2. On August 3, 2009, PepsiAmericas, Inc. ("PAS"), PepsiCo, Inc. ("PEP"), and Pepsi-Cola Metropolitan Bottling Company, Inc. ("Metro"), a wholly-owned subsidiary of PEP, entered into a merger agreement (the "Merger Agreement"), pursuant to which PAS would merge with and into Metro with Metro continuing as the surviving entity (the "Merger"). The Merger became effective at 4:01 p.m. (EST) on February 26, 2010 (the "Closing Date"). At the effective time of the Merger, each share of PAS common stock held by the reporting person converted into the right to receive cash consideration for approximately 48.3% of their shares and shares of PEP common stock for approximately 51.7% of their shares (the "Merger Consideration"). The closing sale price of PEP common stock on the Closing Date was $62.47 per share. Accordingly, the value of the Merger Consideration on the Closing Date for each share of PAS common stock was approximately $29.99, representing (.483 x $28.50) + (.517 x.5022 x $62.47).
3. Represents 12,116,087 shares held by Starquest Securities, LLC and 102 shares held by Pohlad Companies.
4. This option vested in three equal annual installments commencing on the first anniversary of the date of grant.
5. In the Merger, each outstanding option to purchase PAS common stock was converted to an option to purchase PEP common stock on substantially the same terms, except that the number of options was adjusted by multiplying the number of PAS options by approximately .4796 and the exercise price was adjusted by dividing the PAS exercise price by .4796.

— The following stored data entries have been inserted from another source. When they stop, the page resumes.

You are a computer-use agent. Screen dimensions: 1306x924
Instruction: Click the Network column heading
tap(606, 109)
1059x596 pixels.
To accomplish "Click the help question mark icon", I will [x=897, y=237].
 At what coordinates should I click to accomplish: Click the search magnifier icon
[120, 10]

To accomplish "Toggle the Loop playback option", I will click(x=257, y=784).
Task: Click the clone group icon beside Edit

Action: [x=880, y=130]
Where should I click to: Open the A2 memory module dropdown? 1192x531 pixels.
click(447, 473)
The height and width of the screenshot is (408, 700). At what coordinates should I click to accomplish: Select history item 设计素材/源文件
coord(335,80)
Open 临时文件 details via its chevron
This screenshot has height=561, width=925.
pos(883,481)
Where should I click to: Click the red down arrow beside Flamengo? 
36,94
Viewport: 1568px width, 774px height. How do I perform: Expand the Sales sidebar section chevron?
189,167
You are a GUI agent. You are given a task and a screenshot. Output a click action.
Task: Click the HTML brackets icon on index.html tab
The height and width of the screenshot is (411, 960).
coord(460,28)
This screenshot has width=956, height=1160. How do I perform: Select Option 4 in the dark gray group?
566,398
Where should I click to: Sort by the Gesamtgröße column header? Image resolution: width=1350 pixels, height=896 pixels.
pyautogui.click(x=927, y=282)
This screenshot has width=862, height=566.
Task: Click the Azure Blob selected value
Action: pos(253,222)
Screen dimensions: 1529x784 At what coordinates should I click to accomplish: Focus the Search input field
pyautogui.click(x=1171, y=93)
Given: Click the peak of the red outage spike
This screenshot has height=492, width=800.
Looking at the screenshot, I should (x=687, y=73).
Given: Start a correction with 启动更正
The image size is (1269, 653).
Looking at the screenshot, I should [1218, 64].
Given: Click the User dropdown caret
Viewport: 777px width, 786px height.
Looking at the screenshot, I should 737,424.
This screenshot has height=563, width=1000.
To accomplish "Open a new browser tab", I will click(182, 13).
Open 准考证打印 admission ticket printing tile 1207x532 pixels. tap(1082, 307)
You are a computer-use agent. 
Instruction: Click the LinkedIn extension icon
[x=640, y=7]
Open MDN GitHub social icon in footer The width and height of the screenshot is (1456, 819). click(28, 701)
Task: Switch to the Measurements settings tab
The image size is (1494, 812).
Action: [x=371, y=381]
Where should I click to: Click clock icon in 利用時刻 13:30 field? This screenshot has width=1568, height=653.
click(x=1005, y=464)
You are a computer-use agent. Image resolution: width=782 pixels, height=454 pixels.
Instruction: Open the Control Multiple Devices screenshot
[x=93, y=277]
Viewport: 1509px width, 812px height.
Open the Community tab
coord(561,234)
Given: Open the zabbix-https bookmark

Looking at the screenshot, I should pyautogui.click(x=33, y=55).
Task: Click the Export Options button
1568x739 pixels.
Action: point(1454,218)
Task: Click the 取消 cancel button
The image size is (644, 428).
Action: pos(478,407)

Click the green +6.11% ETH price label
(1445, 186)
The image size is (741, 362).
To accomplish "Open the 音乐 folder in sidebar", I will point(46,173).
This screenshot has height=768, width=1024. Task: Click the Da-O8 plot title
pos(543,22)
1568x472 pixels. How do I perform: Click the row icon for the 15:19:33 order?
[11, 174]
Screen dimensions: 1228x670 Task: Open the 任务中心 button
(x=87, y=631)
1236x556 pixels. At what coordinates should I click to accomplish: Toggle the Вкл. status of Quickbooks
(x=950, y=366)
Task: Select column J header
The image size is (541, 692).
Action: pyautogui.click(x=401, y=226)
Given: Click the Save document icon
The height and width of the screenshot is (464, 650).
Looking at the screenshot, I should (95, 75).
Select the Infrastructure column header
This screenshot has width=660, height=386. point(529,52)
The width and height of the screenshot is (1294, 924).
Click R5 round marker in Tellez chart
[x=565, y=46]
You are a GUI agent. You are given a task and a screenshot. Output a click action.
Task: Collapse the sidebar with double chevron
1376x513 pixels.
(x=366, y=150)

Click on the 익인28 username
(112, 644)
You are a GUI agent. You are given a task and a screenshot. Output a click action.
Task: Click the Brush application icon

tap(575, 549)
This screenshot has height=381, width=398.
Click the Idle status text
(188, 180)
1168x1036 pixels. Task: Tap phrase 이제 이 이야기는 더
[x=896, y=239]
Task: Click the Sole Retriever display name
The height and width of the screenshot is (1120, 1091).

/s/ Brian D. Wenger, attorney-in-fact 02/26/2010
** Signature of Reporting Person Date
Reminder: Report on a separate line for each class of securities beneficially owned directly or indirectly.
* If the form is filed by more than one reporting person, see Instruction 4 (b)(v).
** Intentional misstatements or omissions of facts constitute Federal Criminal Violations See 18 U.S.C. 1001 and 15 U.S.C. 78ff(a).